For instance, consider a random sample \(x_1,\ldots,x_n\) from vodka bottles from a
very large shipment intercepted by the police regarding potential
contamination by methanol. Notationally, we would say that \[
x_1,\ldots,x_n \ \ \mbox{are iid} \ \ Bernoulli(\theta),
\] or that \(Pr(x_i=1)=\theta\)
and \(Pr(x_i=0)=1-\theta\).
Frequentist
approach
As you probably have learned in an intro class on stats or
probability, a \(100(1-\alpha)\%\)
(approximate) confidence interval for \(\theta\) is given by \[
{\widehat \theta} \pm
Z_{1-\alpha/2}\left[\theta(1-\theta)/n\right]^{1/2}
\] where \({\widehat
\theta}=(x_1+x_2+\cdots+x_n)/n\) and \(Z_{1-\alpha/2}\) is the \(100(1-\alpha/2)\%\) percentile of the
standard normal distribution.
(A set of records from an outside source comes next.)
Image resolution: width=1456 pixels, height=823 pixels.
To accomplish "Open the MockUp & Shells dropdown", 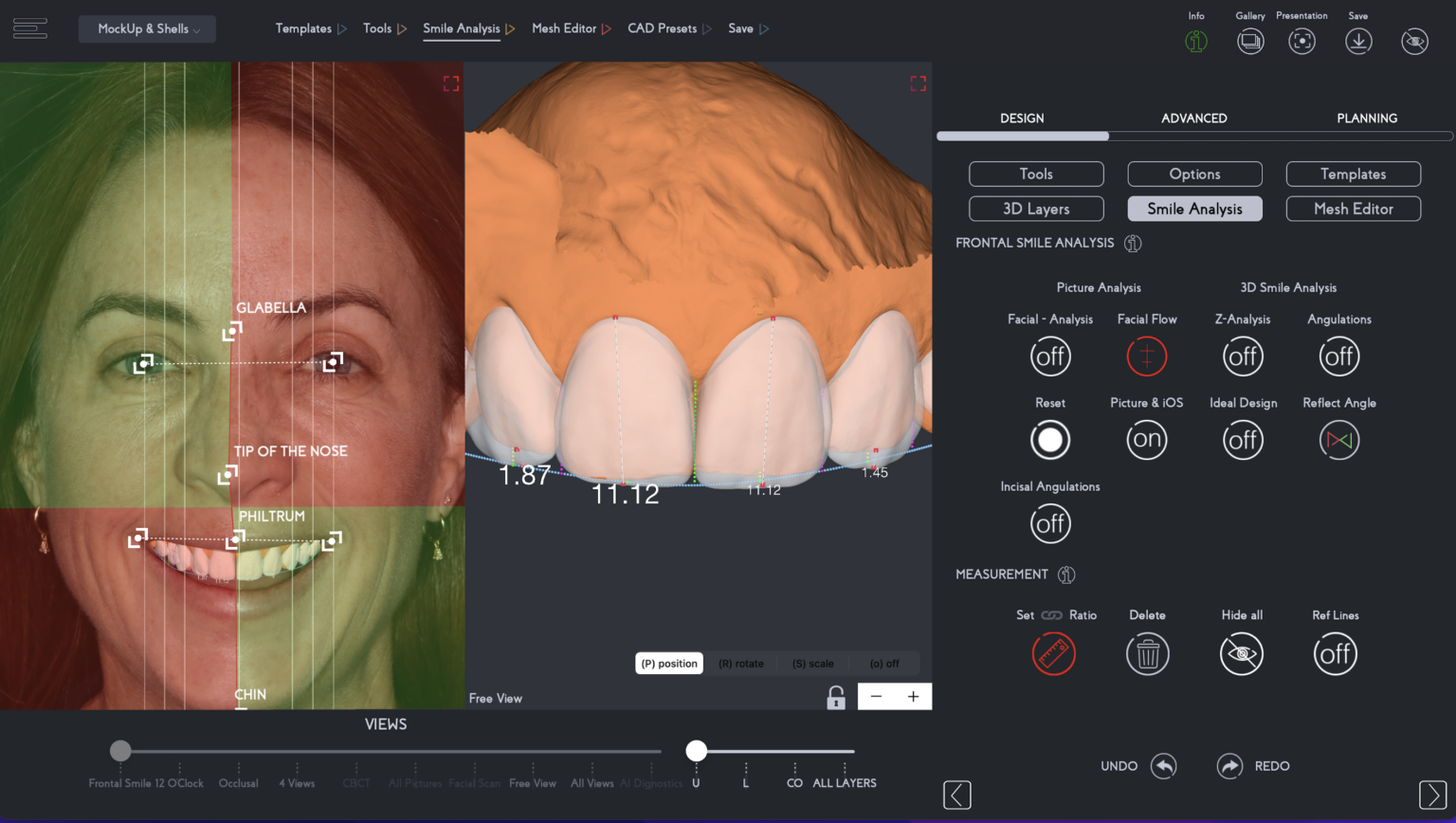I will coord(147,28).
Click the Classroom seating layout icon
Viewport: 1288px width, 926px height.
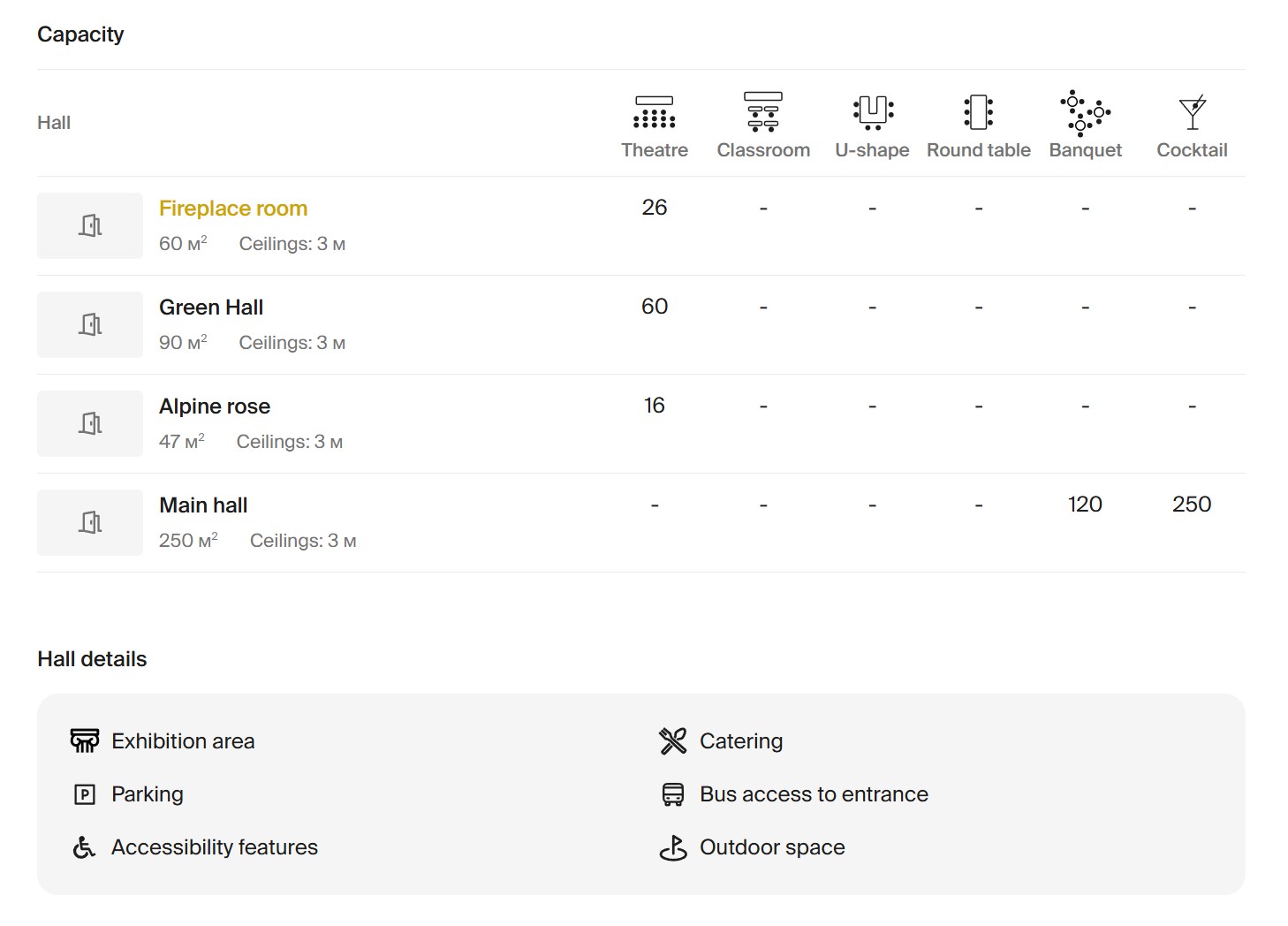tap(762, 112)
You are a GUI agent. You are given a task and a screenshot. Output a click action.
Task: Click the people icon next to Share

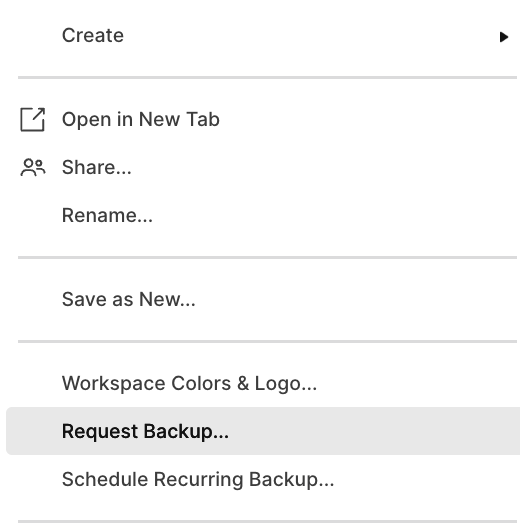click(x=33, y=167)
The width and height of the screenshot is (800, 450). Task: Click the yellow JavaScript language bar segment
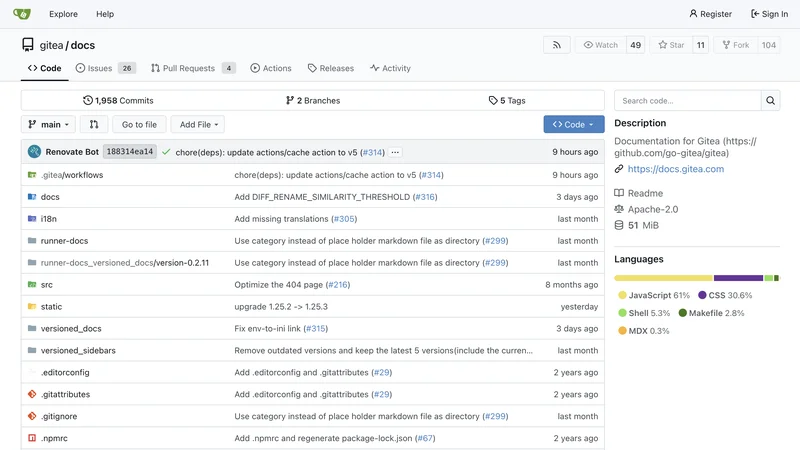point(662,277)
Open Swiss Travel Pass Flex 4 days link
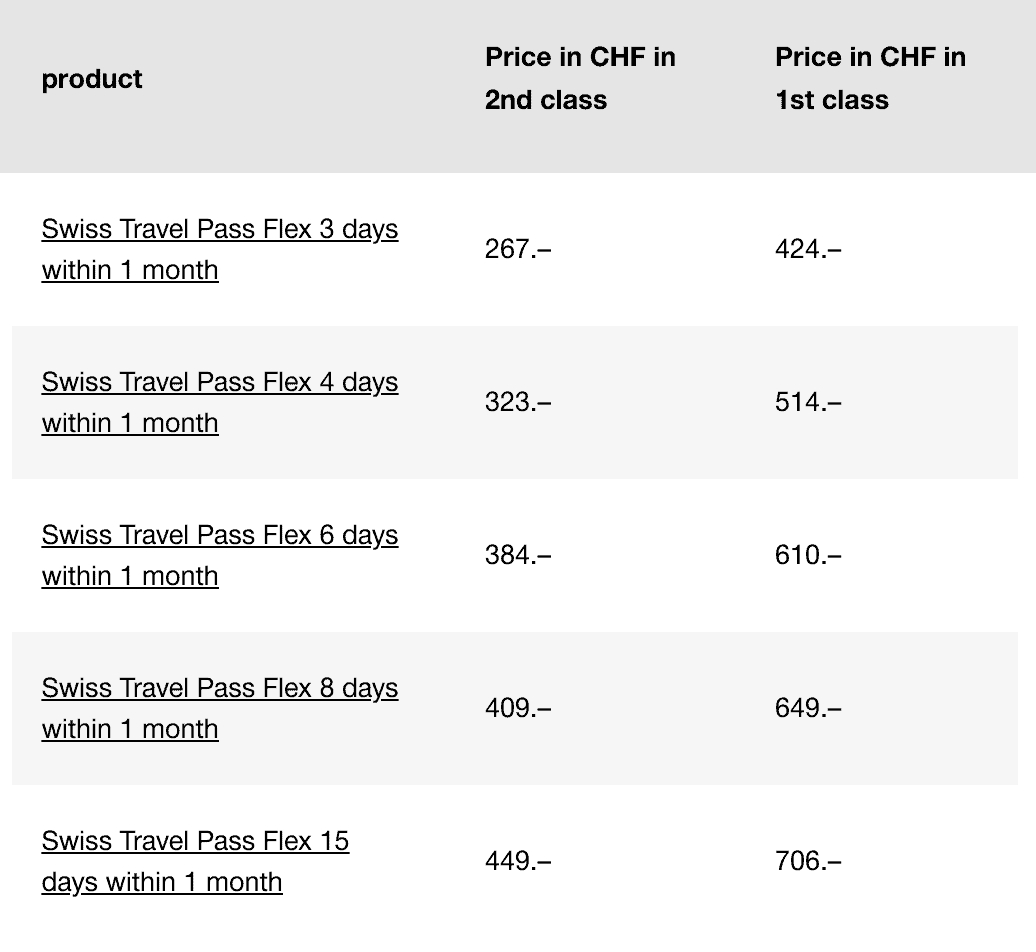Screen dimensions: 1036x952 coord(219,383)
If \(\alpha=0.05\), then \(Z_{1-\alpha/2}=1.959964\) (or simple the
usual 1.96, or even 2!).
Therefore, the error has size \[
E = Z_{1-\alpha/2}\left[\theta(1-\theta)/n\right]^{1/2}.
\] Since \(\theta(1-\theta)\) is
always smaller than \(0.25\) (show
it!), then \[
E \leq Z_{1-\alpha/2}0.5/\sqrt{n}.
\] When \(\alpha=0.05\), then
\(E \leq 1/\sqrt{n}\) and, consequently
\(n \geq 1/E^2\). Suppose one wants the
error to be at most \(E=0.01\), then
\(n \geq 10,000\), while when \(E=0.05\), then \(n \geq 400\).
Selecting the sample
size
For a given confidence level \(1-\alpha\), error size \(E\), it is easy to see that \[
n \geq \frac{Z_{1-\alpha/2}^2\theta(1-\theta)}{E^2}.
\]
alpha = 0.05
E = 0.05
Z = qnorm(1-alpha/2)
theta = seq(0.01,0.2,length=100)
n = Z^2*theta*(1-theta)/E^2
plot(theta,n,xlab="True proportion",ylab="Selected sample size")
Bayesian approach
Suppose that we do have some prior information about \(\theta\), represented here by a Beta
distribution with parameters \(a\) and
\(b\), ie. \(\theta \sim Beta(a,b)\). For instance, when
\(b=15\) and \(a=b/9=1.67\), it is easy to see that \[
E(\theta)=0.1 \ \ \ \mbox{and} \ \ \ Pr(0.01 \leq \theta \leq 0.278) =
0.95.
\] The 2008 Bayesian Analysis paper Bayesian
Sample Size Determination for Binomial Proportions, by M’Lan,
Joseph and Wolfson (Volume 3, Number 2, pp. 269–296, DOI:10.1214/08-BA310),
offers various schemes to select the optimal sample size. From the
paper’s abstract we collected the following part:
This paper presents several new results on Bayesian sample size
determination for estimating binomial proportions, and provides a
comprehensive comparative overview of the subject. We investigate the
binomial sample size problem using generalized versions of the Average
Length and Average Coverage Criteria, the Median Length and Median
Coverage Criteria, as well as the Worst Outcome Criterion and its
modified version.
For illustration, we use their result from Theorem 1, which uses the
Average Length Criterion (ALC). to derive an approximate sample size
formula, for when \(a>1\) and \(b>1\): \[
n =
\frac{4Z_{1-\alpha/2}^2}{l^2}\left[\frac{B(a+1/2,b+1/2)}{B(a,b)}\right]^2-(a+b),
\] where \(l\) is the length of
the highest posterior density (HPD) interval.
alpha = 0.05
Z = qnorm(1-alpha/2)
b = 15
a = b/9
l = 2*E
n1 = 4*Z^2/(l^2)*(beta(a+1/2,b+1/2)/beta(a,b))^2-(a+b)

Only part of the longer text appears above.